Copy each record below exactly, please, and leave its pictures out.

########################################

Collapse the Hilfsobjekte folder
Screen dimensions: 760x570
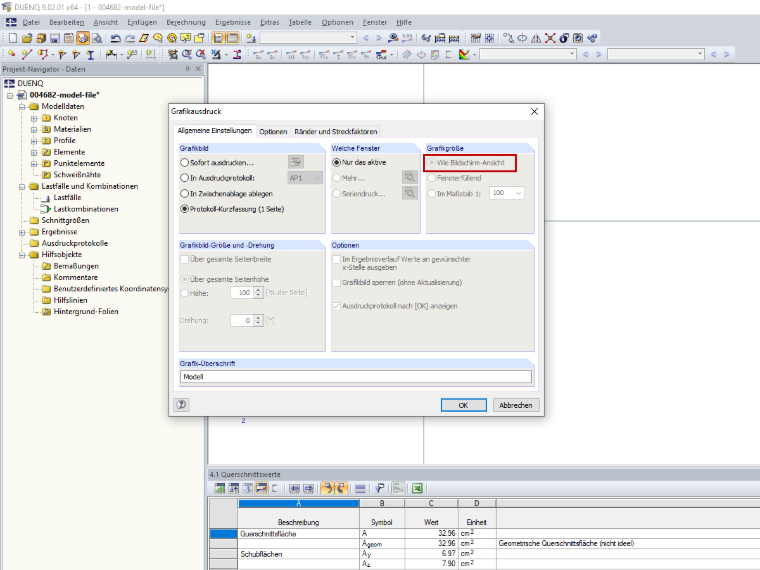(22, 255)
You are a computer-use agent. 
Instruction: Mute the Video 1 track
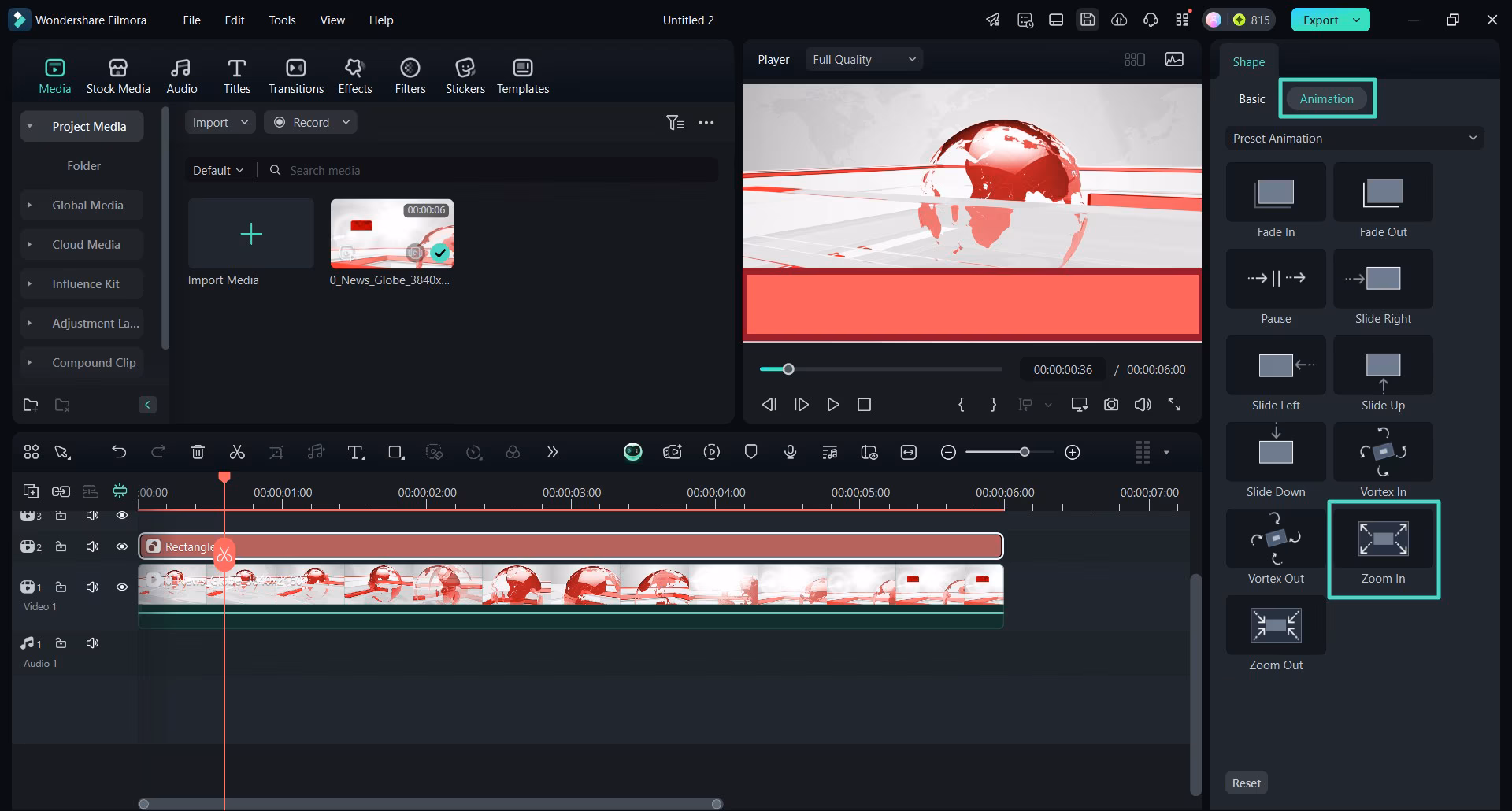click(92, 587)
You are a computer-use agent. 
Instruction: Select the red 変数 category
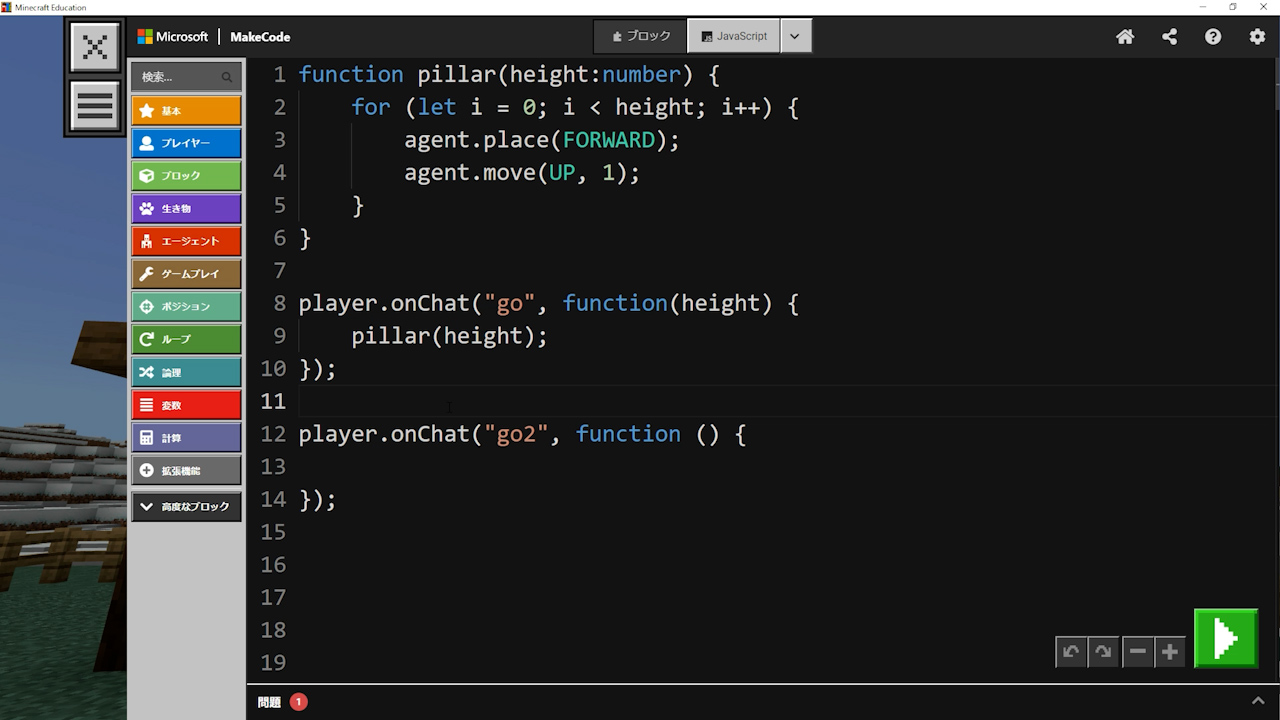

########################################

RESPONSE:
Collapse the Hilfsobjekte folder
Screen dimensions: 760x570
(22, 255)
You are a computer-use agent. 
Instruction: Mute the Video 1 track
click(92, 587)
You are a computer-use agent. 
Instruction: Select the red 変数 category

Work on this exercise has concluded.